_Brief_: Up to and including the line with "The image size is (792, 555).", restate the records below word for word, beginning with their first line.

___ Provided data ___

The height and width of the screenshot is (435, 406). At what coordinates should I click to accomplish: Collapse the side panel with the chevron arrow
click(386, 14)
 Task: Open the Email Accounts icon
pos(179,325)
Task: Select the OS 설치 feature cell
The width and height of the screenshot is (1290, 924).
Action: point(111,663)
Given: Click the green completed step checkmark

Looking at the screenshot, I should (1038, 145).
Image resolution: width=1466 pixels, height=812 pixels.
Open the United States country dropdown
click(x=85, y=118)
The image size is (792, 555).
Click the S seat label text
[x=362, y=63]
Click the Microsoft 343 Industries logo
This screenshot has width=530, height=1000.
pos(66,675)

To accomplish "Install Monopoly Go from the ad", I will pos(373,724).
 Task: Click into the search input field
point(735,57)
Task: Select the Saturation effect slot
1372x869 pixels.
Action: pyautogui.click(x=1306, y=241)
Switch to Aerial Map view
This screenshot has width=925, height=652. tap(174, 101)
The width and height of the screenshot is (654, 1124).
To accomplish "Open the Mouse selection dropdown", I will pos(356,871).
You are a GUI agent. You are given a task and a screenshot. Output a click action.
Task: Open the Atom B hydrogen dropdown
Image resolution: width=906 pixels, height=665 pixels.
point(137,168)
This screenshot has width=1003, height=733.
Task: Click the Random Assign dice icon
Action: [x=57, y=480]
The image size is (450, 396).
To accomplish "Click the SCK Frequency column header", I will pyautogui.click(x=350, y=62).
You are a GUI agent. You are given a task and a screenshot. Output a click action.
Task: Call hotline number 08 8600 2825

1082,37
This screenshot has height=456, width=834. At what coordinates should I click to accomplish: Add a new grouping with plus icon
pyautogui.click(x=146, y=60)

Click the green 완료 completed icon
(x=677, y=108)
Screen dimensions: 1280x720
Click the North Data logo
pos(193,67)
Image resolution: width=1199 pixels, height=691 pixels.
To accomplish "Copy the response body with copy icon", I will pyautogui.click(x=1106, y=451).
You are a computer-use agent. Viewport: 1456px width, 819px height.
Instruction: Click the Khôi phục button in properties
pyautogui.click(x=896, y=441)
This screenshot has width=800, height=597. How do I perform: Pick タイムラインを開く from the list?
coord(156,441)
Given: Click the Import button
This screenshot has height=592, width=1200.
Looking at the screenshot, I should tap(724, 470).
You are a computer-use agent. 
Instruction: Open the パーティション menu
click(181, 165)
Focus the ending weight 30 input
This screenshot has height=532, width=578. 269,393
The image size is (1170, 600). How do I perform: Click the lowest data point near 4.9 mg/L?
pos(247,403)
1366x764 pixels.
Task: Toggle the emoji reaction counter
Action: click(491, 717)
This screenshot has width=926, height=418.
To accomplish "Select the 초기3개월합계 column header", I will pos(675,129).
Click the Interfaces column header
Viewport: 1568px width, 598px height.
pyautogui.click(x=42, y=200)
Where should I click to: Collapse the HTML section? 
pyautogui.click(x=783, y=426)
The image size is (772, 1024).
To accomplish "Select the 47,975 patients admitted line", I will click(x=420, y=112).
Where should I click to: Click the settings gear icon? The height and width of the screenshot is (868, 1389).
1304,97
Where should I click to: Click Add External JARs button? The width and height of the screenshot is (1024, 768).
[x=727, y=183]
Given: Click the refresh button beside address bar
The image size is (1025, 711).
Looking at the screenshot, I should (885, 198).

___

_Output of the exercise_:
The height and width of the screenshot is (435, 406). At what coordinates should I click to accomplish: Collapse the side panel with the chevron arrow
click(386, 14)
 Task: Open the Email Accounts icon
pos(179,325)
Task: Select the OS 설치 feature cell
The width and height of the screenshot is (1290, 924).
Action: point(111,663)
Given: Click the green completed step checkmark

Looking at the screenshot, I should (1038, 145).
Image resolution: width=1466 pixels, height=812 pixels.
Open the United States country dropdown
click(x=85, y=118)
The image size is (792, 555).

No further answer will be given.